INSTRUCTIONS FOR THE TASK: This exercise needs the complete data reproduced exactly.

DATA TO USE:
================

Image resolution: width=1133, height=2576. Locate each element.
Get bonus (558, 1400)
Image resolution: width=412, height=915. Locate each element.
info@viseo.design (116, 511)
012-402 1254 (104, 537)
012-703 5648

================

ANSWER BOX:
Image resolution: width=1133, height=2576. Locate each element.
Get bonus (558, 1400)
Image resolution: width=412, height=915. Locate each element.
info@viseo.design (116, 511)
012-402 1254 (104, 537)
012-703 5648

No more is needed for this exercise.